5. The multiplexed array of claim 1, wherein the microarray comprises a deoxyribonucleic acid (DNA) microarray.

6. The multiplexed array of claim 1, wherein the liquid cover slip comprises a mineral oil cover slip.

7. The multiplexed array of claim 1, wherein the liquid cover slip comprises a plurality of liquid cover slips, each one of the plurality of liquid cover slips being positioned over at least one opening of the plurality of wells.

8. The multiplexed array of claim 1, wherein the liquid cover slip comprises a quantity of liquid positioned in a container and a portion of the hydrophobic barrier is positioned in the liquid.

9. The multiplexed array of claim 1, further comprising:

a container, wherein the liquid cover slip is positioned in the container.

10. The multiplexed array of claim 1, wherein the substrate comprises a glass substrate.

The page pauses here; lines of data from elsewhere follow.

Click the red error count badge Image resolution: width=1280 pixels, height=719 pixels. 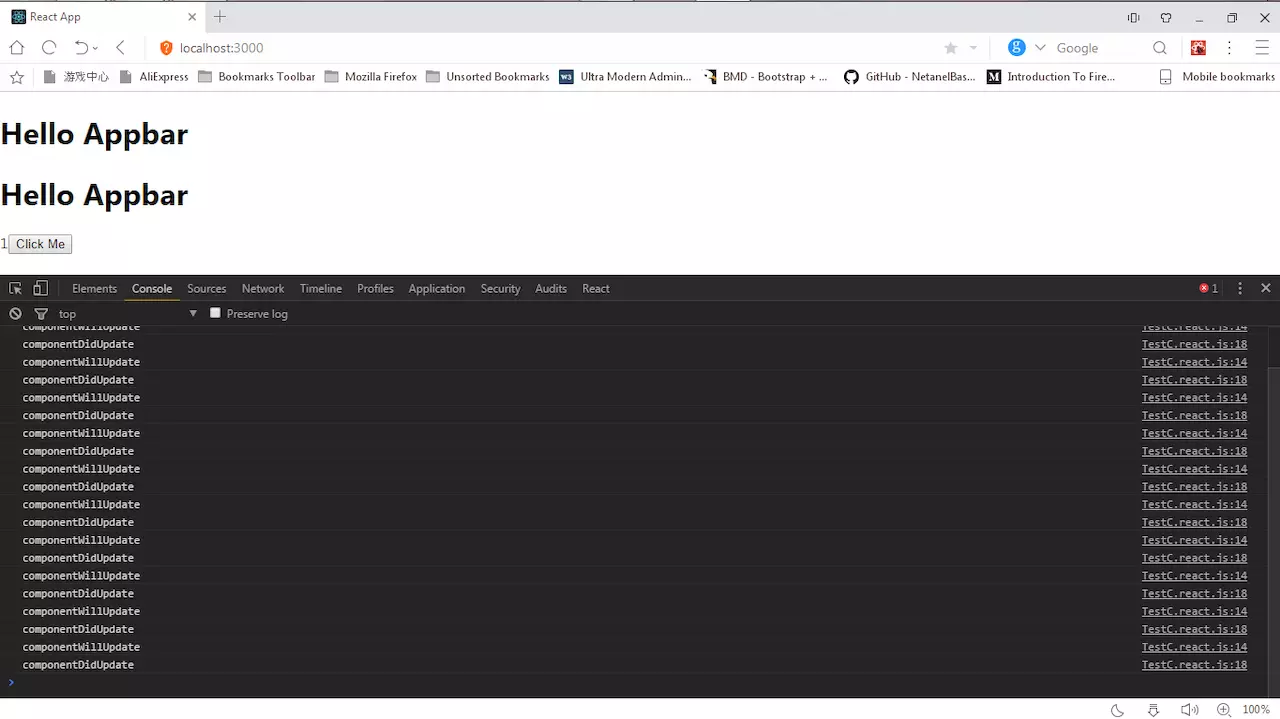pyautogui.click(x=1208, y=288)
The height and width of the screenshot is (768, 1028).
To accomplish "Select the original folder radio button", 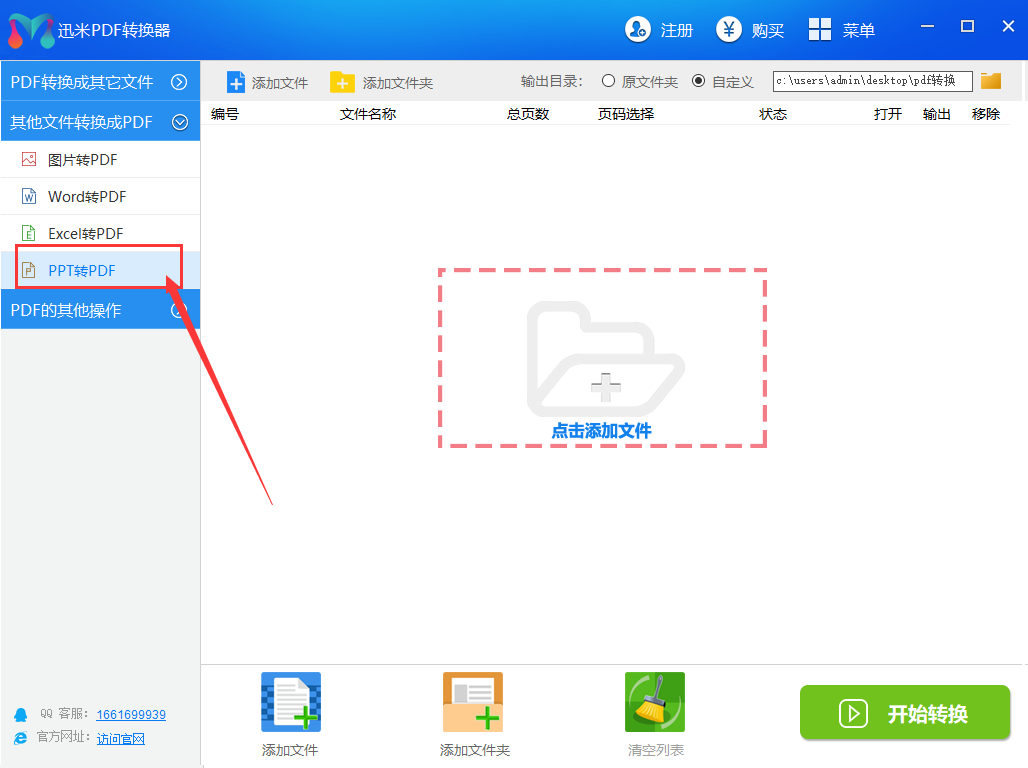I will click(608, 81).
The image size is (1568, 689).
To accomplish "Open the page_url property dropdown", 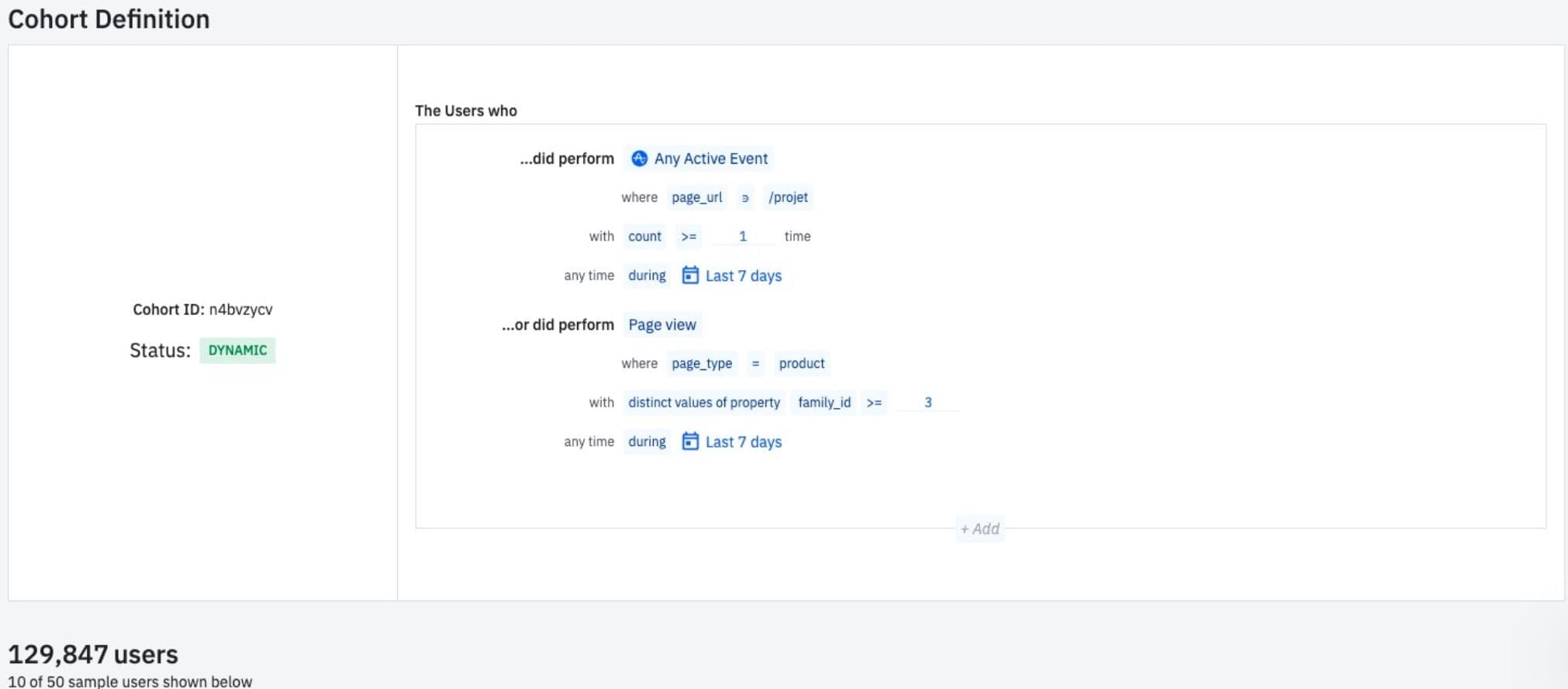I will (696, 197).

11. The multiplexed array of claim 1, wherein the substrate comprises a silicon substrate.

12. A multiplexed array comprising:

a hydrophobic barrier formed on a substrate, the hydrophobic barrier and substrate cooperating to define a plurality of wells, each well including (i) an opening defined in an upper surface of the hydrophobic barrier and (ii) a microarray positioned therein;

a well-forming cover positioned over the hydrophobic barrier, the hydrophobic barrier and the well-forming cover cooperating to laterally contain liquid samples in each one of the plurality of wells when the liquid samples are deposited therein; and

means for removably sealing each well of the plurality of wells.

13. The multiplexed array of claim 12, wherein the means for removably sealing each well comprises a liquid cover slip.

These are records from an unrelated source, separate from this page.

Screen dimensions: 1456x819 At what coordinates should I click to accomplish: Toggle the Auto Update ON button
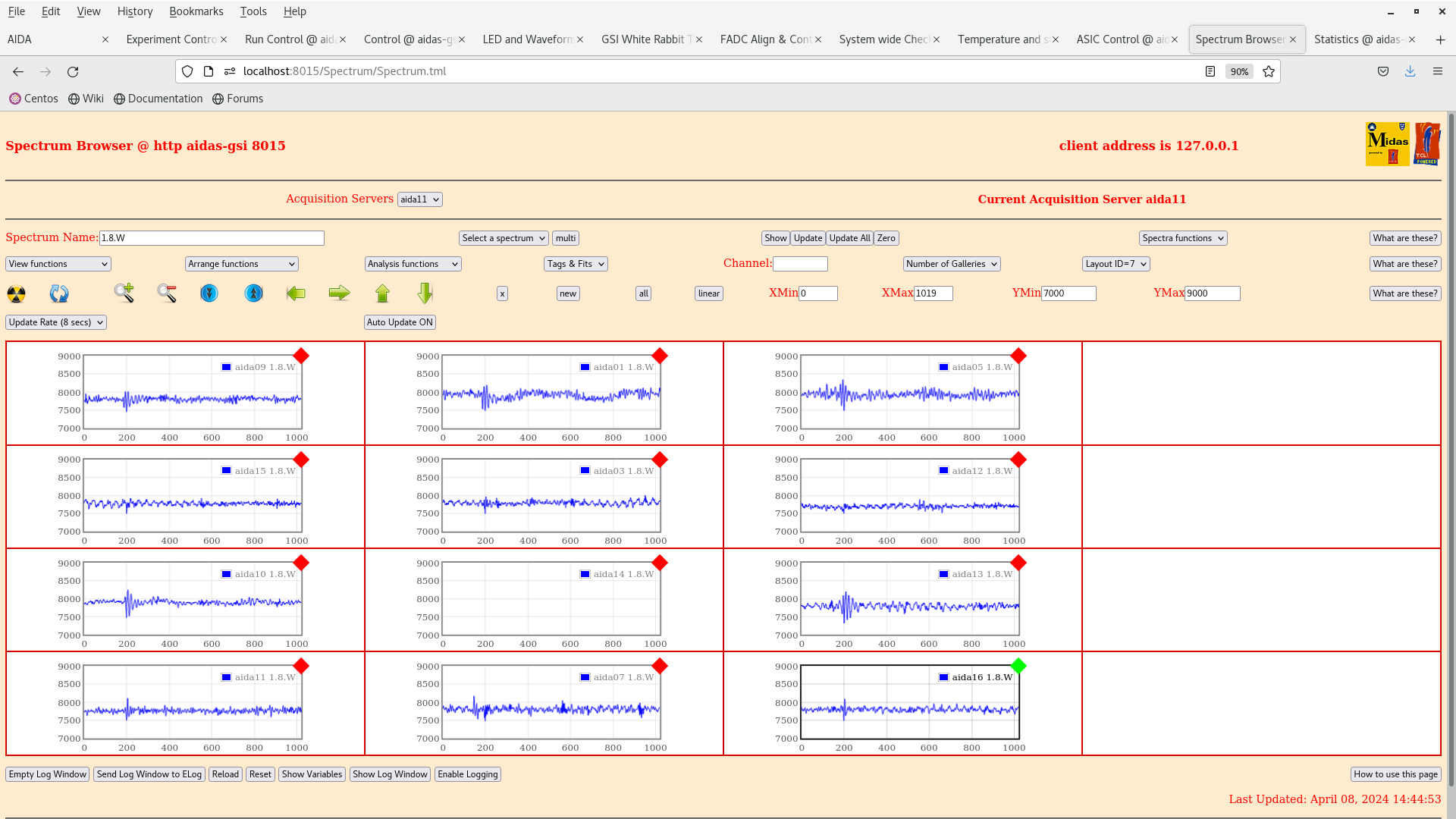click(x=399, y=321)
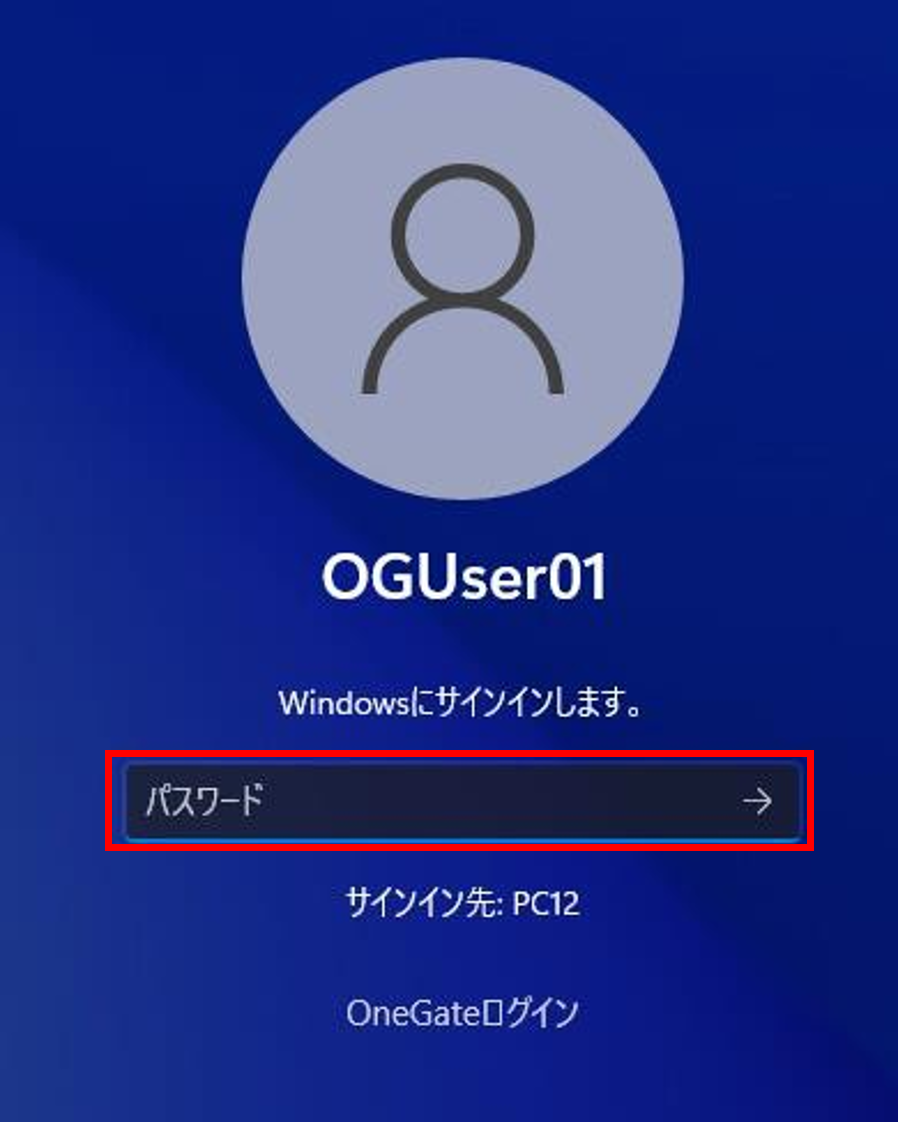Click the blue underline of the password field
898x1122 pixels.
tap(462, 836)
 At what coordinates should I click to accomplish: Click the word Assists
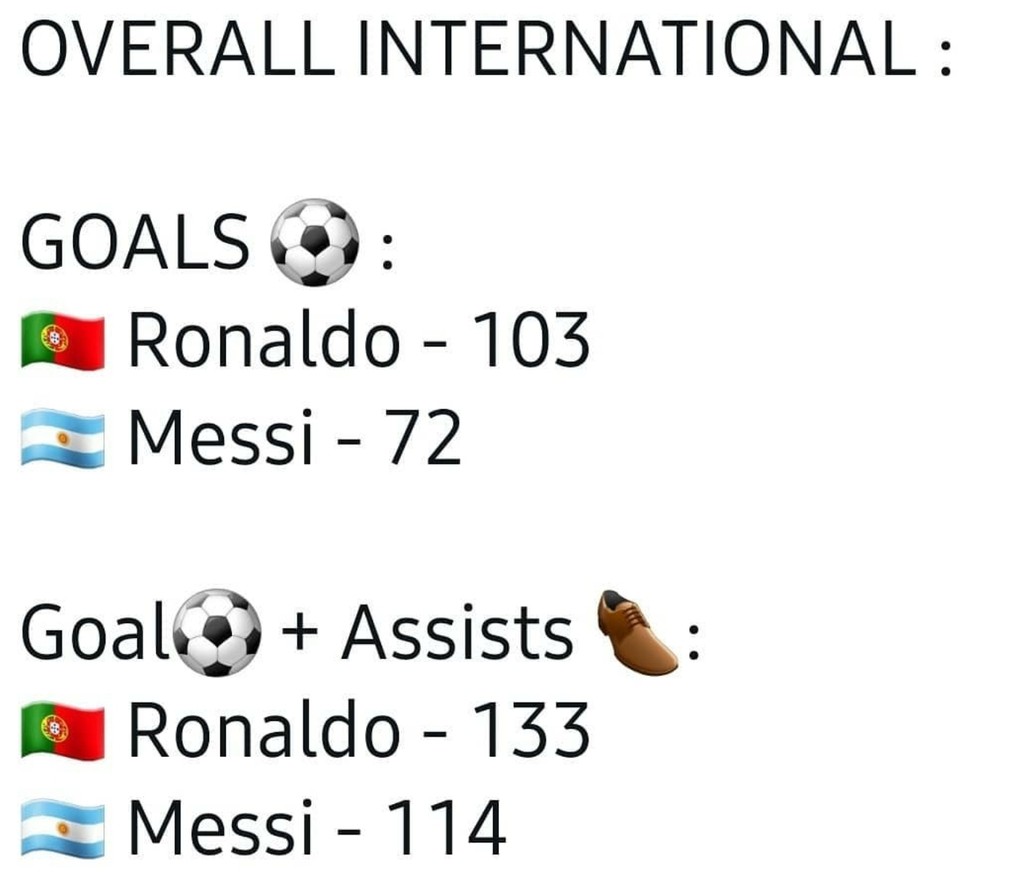[x=458, y=632]
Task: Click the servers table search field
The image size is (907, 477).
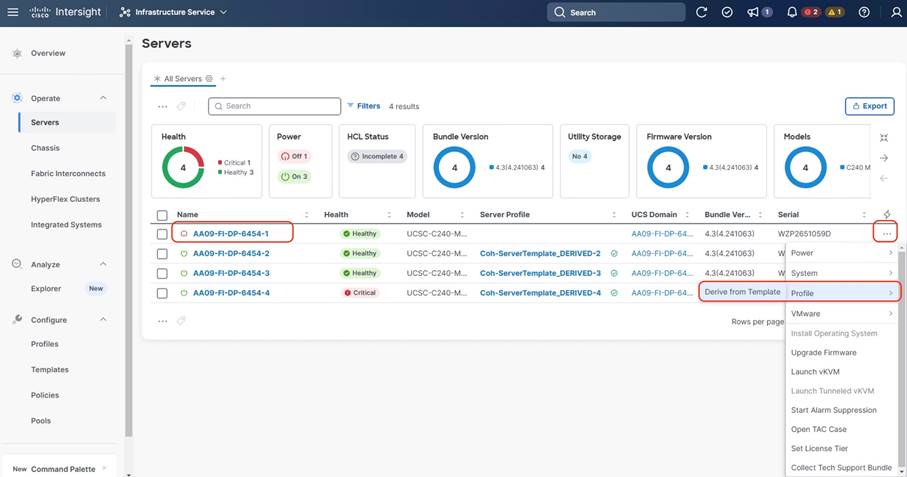Action: tap(275, 106)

13. The multiplexed array of claim 12, wherein the hydrophobic barrier is formed from trityl-T amidite.

14. The multiplexed array of claim 12, wherein the hydrophobic barrier and substrate define at least twenty-four wells.

15. The multiplexed array of claim 14, wherein the hydrophobic barrier and substrate define at least ninety-six wells.

16. The multiplexed array of claim 12, wherein each well of the plurality of wells includes a deoxyribonucleic acid (DNA) microarray positioned therein.

17. The multiplexed array of claim 12, wherein the liquid cover slip comprises a mineral oil cover slip.

18. The multiplexed array of claim 12, wherein the liquid cover slip comprises a plurality of liquid cover slips, each one of the plurality of liquid cover slips being positioned over at least one opening of the plurality of wells.

19. A method for fabricating a multiplexed array, the method comprising:

synthesizing a plurality of plurality of probes on a common substrate to form a plurality of microarrays;

forming a hydrophobic barrier on the common substrate, the hydrophobic barrier surrounding each microarray to form a plurality of wells, and

positioning a liquid cover slip on the hydrophobic barrier such that the liquid cover slip covers each of the plurality of wells.

20. The method of claim 19, wherein positioning the liquid cover slip comprises inserting at least a portion of the hydrophobic barrier into a bath of mineral oil.